> PROVIDED RECORDS
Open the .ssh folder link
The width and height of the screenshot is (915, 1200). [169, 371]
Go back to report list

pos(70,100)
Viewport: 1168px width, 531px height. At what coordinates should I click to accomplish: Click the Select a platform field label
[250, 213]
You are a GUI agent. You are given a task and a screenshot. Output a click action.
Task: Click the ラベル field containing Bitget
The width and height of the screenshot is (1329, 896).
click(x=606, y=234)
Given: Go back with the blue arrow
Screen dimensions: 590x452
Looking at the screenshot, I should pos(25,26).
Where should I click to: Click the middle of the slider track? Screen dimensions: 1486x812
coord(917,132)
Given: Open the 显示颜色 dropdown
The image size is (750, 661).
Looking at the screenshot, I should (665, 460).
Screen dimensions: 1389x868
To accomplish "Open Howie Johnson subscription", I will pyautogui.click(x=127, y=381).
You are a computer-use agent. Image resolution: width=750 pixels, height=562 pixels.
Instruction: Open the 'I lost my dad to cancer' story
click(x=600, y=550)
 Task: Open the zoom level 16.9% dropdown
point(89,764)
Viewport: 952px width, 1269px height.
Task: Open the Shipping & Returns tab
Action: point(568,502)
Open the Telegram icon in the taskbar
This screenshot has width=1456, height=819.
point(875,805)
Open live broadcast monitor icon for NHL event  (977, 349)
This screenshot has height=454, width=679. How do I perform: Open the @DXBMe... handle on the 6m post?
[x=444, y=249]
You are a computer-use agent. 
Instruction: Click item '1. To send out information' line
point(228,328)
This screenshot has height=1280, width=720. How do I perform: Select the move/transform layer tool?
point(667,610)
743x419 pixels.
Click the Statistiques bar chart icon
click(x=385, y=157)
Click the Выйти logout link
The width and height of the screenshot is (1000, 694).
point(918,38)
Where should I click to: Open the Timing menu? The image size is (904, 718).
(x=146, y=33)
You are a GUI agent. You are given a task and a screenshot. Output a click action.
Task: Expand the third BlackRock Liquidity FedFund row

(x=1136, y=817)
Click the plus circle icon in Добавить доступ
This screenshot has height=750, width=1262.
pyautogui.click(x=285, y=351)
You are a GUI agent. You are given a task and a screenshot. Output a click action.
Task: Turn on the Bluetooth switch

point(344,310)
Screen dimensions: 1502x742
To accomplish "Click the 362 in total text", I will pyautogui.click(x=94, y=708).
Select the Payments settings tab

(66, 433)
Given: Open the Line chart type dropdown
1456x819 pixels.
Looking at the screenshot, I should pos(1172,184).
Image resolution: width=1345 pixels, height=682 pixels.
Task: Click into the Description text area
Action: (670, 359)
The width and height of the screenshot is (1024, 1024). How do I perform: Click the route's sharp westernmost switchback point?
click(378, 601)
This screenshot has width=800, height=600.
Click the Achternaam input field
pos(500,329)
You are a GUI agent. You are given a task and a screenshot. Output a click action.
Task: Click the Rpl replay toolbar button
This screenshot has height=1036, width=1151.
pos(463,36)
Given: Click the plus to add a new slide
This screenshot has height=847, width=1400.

> DESCRIPTION OF THE TASK
Return every line in the rows above that contains the word "pixels".

> REPLY TO THE TASK
You are a computer-use agent. Image resolution: width=750 pixels, height=562 pixels.
743x419 pixels.
1456x819 pixels.
Image resolution: width=1345 pixels, height=682 pixels.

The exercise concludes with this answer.